The clerk gave me a fishy eye.
I said to Esther for his benefit, “You go up and get to bed, Evelyn. Get a good night’s rest. You won’t need to come to the office in the morning until I telephone you. I’ll make it as late as possible. Perhaps not before nine or nine-thirty.”
The clerk handed me a fountain pen and a registration card. “Three dollars with bath,” he said, and then added, “single.”
I registered for her and gave him three one-dollar bills. He called the bellboy over and handed him a key. I gave the bellboy a dime, raised my hat, and walked out.
I went as far as the car, stood there for a minute, and then came back. The clerk’s lips tightened when he saw me. I said, “I want to ask you some questions about rates by the month.”
“Yes?”
I said, “It isn’t very satisfactory to me, having my secretary live way out in the sticks where it’s a nuisance getting back and forth. She has a sister who’s working here in town, and the two of them have been talking about getting a place in town where they could be together. How about a monthly rate?”

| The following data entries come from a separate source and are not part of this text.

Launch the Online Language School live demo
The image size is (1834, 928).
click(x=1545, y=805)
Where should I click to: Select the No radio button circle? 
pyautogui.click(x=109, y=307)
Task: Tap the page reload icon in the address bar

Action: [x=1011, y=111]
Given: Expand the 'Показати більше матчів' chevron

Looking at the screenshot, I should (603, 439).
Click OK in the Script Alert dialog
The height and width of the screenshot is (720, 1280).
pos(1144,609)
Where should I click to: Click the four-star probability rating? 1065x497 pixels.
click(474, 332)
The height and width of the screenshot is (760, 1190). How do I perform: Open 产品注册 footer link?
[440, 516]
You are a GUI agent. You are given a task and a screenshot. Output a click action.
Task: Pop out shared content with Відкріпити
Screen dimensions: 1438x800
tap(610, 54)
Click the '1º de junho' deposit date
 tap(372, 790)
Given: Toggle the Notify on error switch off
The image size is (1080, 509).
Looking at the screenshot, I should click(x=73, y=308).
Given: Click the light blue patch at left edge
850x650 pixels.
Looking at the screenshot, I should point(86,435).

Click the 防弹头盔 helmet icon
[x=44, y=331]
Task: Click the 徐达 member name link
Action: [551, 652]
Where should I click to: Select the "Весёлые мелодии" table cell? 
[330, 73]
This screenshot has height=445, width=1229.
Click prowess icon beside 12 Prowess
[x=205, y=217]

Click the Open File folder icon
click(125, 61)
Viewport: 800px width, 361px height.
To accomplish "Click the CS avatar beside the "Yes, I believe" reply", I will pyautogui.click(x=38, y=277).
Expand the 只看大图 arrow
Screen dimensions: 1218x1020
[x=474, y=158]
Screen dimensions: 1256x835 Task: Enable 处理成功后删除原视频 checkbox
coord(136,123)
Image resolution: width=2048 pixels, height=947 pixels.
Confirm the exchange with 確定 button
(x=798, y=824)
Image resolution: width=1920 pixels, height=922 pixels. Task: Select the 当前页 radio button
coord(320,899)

“Just the two girls?” he asked.
“Just the two girls.”
“We have something very attractive — some nice rooms we could give them on a permanent basis.”
“A corner room?”
“Well, no, not a corner room. It’d be an inside court room.”
“Sunlight?”
“Yes, sir. Sunlight. Not a great deal — of course they wouldn’t be here during the day except on Sundays and holidays if they’re working.”
“That’s right.”
The bellboy came back down in the elevator.
“Whenever they get ready to move in, I’ll be glad to talk rates with them,” the clerk said.
“Do you happen to have a floor plan of the hotel so that I can look at the rooms and figure on prices? I might have to make some salary adjustment. You see the girls are living at home now.”
He reached under the counter, took out a floor plan of the hotel, and started pointing out rooms. The switchboard buzzed. He moved over to it, and I picked up the floor plan, walked over, and started talking to him while he was taking the call. “How about this suite of rooms on the corner in front? Would that—”
He frowned at me and said, “What was that number again, please?”
He was holding a pencil over a pad. I shifted around so as to get a better light on the floor plan and be where I could watch his pencil as he wrote the number down. I didn’t need to. He repeated it. “Orange nine-six-four-three-two. Just a moment, please.”
He dialed the number on an outside extension, then when he had it on the line, plugged in the line and moved over to me. “What was it you wanted to know?”
“About that suite.”
“That’s rather expensive.”
“Well, you might give me prices on these three.” I checked three rooms. He went over to the desk, looked over a schedule, and wrote the prices on a slip of paper with the room numbers opposite. I folded the paper and put it in my pocket.